The disadvantage is that since the hardware for running games in backward-compatability mode is almost the same, you aren't able to offer much in the way of signifigant improvement (the PS2's texture smoothing is almost unnoticeable, and the GBA can't really scale the GB games up to the enhanced aspect ratio all that well).

With the 360, though, none of the hardware is the same. The 360's hardware is used to emulate the hardware of the original Xbox, as software. The advantage to this is that since it's a software improvement, they can do things like render the game at a higher resolution than the original Xbox ever could, or potentially introduce some other cool tricks that weren't possible with the original game. This is similar to emulating an older console with your PC; you can make SNES games look much, much better than they originally did by using various scaling modes, and if you're using a Playstation emulator like ePSXe, you can run some really nice texture smoothing on it, and render it at high-resolution, so emulated Playstation and SNES games look way better than they do on their native hardware.
The disadvantage is that compatability is much lower, and as you start emulating more and more powerful hardware, the amount of exceptions that need to have custom emulation code made for them grows a lot. You can see this with console emulation on a PC: For SNES games, almost every game has worked just fine for years, and there were only a few exceptions such as Star Ocean, Starfox, etc that needed to have custom things coded into the emulator. With ePSXe, most games work fine on the same settings, but there are also quite a few games that need to have a special exception programmed into the emulator to work properly.
With the 360 emulating the Xbox, most games require some sort of custom-made emulation code, and that's why there are currently only a few dozen games supported. They can (and are) add games to that list over time, but they have to write a special emulation profile for each one.


That's kind of a long-winded background explanation of it all, but the end result is that whether the PS3 will be able to signifigantly improve on the visuals of PSU (and other PS2 games) depends entirely on which method of emulation they use, and I'm 99% certain that Sony is going to toss in a chip or two that is basically lifted from the PS2 to ensure hardware compatability for most games. It might be able to run a little bit of smoothing across textures, but it won't be anywhere nearly as profound a difference as it is to run Halo 2 on an Xbox 360.

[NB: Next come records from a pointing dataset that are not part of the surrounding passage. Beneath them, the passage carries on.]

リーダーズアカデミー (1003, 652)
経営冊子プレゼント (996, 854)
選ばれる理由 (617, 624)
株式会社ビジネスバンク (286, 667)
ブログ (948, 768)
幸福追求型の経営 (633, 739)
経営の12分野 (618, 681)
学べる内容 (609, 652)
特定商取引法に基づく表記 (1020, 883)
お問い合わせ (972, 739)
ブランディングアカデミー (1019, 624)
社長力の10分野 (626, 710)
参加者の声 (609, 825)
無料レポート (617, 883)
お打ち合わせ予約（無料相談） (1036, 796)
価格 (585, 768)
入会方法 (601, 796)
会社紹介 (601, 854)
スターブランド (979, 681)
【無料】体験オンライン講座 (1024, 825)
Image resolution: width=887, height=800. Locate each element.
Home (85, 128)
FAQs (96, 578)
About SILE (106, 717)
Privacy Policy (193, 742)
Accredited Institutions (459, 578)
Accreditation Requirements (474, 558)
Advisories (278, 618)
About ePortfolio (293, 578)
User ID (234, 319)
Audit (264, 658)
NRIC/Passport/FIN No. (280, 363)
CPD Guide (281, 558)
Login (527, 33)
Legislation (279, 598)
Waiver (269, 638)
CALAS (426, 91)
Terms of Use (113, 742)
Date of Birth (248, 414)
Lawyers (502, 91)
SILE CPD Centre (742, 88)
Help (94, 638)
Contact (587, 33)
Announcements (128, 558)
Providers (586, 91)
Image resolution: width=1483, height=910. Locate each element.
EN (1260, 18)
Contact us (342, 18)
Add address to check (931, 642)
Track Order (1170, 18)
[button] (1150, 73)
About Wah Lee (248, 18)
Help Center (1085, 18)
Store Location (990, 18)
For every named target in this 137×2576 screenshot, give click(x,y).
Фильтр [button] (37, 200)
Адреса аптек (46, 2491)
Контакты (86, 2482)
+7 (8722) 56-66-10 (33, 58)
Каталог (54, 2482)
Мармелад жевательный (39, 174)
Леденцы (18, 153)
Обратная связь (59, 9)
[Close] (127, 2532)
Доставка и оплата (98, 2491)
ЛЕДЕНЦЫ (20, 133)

At any rate, the reasoning for the PS3 not drastically improving on the PS2's games isn't because the PS2 is already using good, high-res textures and models (quite the opposite, actually - the PS2 looks quite deficient next to modern hardware), but because Sony is much more likely to go for a near-perfect compatability rate than they are to go with having signifigant graphical improvements for only a fraction of the PS2's game library.